OPDRACHTEN
A: Haal uit het fragment over de behoefte van de kinderen de passage van "De rechtbank vindt" tot en met "op € 1.341,- per maand." en geef deze woordelijk weer.
B: Beantwoord aan de hand van het fragment over de behoefte van de kinderen de volgende vragen:
(i) Op welk bedrag per maand stelt de rechtbank de kosten van de kinderopvang?
(ii) Hoeveel bedragen de totale kosten van [minderjarige 1] per maand?
(iii) Hoe hoog is het netto-gezinsinkomen in het gezin waarin [minderjarige 2] opgroeit?

GESELECTEERD FRAGMENT

Partijen zijn het erover eens dat naast deze basisbehoefte rekening moet worden gehouden voor de kosten van de kinderopvang (nanny en BSO). De rechtbank stelt die kosten op € 400,- per maand. De rechtbank realiseert zich dat partijen van een iets hoger bedrag aan opvangkosten uitgaan, maar omdat hierna bij [minderjarige 2] ook van opvangkosten van € 400,- per maand zal worden uitgegaan acht de rechtbank het redelijk die kosten gelijk aan elkaar te stellen. De totale kosten van [minderjarige 1] bedragen daarmee (941 + 400 =) € 1.341,- per maand.
behoefte [minderjarige 2]
3.9.
Omdat de man ook onderhoudsplichtig is voor [minderjarige 2] , moet de rechtbank ook kijken wat de kosten van [minderjarige 2] zijn en of zijn behoefte duidelijk verschilt van die van [minderjarige 1] . [4]
3.10.
De rechtbank vindt hier dat niet is gebleken van een duidelijk verschil in behoefte en stelt daarom de behoefte van [minderjarige 2] gelijk met die van [minderjarige 1] . Zoals hierna bij de bespreking van de draagkracht verder aan de orde komt, groeit [minderjarige 2] namelijk net als [minderjarige 1] op in een gezin waar het netto-gezinsinkomen meer dan € 6.000,- per maand bedraagt. Ook is bij [minderjarige 2] sprake van een gezinssituatie waarbij een ander kind (in dit geval [minderjarige 1] ) ongeveer de helft van de tijd in het gezin verblijft. Voor [minderjarige 1] geldt namelijk een zorgregeling die nagenoeg overeenkomt met een co-ouderschap. Tot slot zijn ook de opvangkosten van [minderjarige 2] vergelijkbaar met die van [minderjarige 1] . Dat alles maakt dat de rechtbank de behoefte van [minderjarige 2] gelijk stelt met die van [minderjarige 1] op € 1.341,- per maand.
behoefte [minderjarige 3]
3.11.

RIJEN
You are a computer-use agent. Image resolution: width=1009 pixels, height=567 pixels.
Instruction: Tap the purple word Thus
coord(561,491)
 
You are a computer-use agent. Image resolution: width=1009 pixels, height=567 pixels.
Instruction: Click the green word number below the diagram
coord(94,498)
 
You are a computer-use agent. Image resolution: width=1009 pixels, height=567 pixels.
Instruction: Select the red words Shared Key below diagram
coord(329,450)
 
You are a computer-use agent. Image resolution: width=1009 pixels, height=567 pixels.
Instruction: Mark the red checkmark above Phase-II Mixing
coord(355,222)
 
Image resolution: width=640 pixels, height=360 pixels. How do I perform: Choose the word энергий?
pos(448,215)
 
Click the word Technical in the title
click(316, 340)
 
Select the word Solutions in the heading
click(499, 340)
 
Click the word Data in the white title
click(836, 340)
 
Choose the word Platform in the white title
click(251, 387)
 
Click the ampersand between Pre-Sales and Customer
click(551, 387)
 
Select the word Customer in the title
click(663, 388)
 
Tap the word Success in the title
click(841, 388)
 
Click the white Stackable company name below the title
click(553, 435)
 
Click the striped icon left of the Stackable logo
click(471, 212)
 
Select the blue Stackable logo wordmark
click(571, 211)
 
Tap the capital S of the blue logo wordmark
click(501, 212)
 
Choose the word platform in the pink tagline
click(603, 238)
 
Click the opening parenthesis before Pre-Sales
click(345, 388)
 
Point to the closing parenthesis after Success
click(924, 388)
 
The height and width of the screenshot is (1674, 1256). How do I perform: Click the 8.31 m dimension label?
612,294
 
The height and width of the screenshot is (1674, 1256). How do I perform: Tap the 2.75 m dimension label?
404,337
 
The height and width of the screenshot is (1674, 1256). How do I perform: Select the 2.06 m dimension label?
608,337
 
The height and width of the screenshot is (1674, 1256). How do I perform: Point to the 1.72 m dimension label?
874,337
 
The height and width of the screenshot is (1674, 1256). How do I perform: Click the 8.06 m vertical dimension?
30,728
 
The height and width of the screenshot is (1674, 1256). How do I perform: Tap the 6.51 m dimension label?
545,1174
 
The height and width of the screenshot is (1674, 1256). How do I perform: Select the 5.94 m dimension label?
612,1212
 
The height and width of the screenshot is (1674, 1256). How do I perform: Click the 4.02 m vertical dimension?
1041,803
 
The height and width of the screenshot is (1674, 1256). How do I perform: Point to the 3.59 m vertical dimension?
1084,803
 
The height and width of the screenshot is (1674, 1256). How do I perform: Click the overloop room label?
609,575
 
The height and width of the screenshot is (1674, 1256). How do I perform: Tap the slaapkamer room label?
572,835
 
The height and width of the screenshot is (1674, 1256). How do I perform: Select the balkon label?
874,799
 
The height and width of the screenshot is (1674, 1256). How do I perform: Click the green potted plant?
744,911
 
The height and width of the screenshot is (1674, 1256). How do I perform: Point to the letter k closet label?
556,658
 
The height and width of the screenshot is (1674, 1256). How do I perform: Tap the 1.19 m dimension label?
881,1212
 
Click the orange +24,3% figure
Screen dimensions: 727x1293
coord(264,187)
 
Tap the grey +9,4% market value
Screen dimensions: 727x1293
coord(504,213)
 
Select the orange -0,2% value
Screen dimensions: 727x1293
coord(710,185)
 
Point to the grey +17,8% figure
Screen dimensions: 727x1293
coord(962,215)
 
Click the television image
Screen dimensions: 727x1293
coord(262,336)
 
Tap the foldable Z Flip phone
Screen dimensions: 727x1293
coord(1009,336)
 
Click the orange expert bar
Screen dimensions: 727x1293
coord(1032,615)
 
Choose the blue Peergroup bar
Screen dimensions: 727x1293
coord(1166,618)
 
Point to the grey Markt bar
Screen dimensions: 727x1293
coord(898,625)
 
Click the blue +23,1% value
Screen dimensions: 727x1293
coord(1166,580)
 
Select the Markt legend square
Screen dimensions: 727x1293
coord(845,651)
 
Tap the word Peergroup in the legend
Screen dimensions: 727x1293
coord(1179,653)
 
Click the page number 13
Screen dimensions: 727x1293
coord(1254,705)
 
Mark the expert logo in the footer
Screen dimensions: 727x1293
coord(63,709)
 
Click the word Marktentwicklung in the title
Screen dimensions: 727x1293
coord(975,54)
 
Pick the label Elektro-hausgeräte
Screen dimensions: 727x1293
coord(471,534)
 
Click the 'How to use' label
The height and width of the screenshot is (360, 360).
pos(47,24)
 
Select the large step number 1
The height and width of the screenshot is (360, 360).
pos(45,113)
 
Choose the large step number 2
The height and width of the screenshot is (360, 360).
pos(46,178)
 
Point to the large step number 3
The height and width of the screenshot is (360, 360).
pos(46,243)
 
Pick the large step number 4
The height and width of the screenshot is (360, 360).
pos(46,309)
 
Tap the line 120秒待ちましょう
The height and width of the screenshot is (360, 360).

UITWERKINGEN
A:
De rechtbank vindt hier dat niet is gebleken van een duidelijk verschil in behoefte en stelt daarom de behoefte van [minderjarige 2] gelijk met die van [minderjarige 1] . Zoals hierna bij de bespreking van de draagkracht verder aan de orde komt, groeit [minderjarige 2] namelijk net als [minderjarige 1] op in een gezin waar het netto-gezinsinkomen meer dan € 6.000,- per maand bedraagt. Ook is bij [minderjarige 2] sprake van een gezinssituatie waarbij een ander kind (in dit geval [minderjarige 1] ) ongeveer de helft van de tijd in het gezin verblijft. Voor [minderjarige 1] geldt namelijk een zorgregeling die nagenoeg overeenkomt met een co-ouderschap. Tot slot zijn ook de opvangkosten van [minderjarige 2] vergelijkbaar met die van [minderjarige 1] . Dat alles maakt dat de rechtbank de behoefte van [minderjarige 2] gelijk stelt met die van [minderjarige 1] op € 1.341,- per maand.

B:
(i) € 400,- per maand.
(ii) € 1.341,- per maand.
(iii) Meer dan € 6.000,- per maand.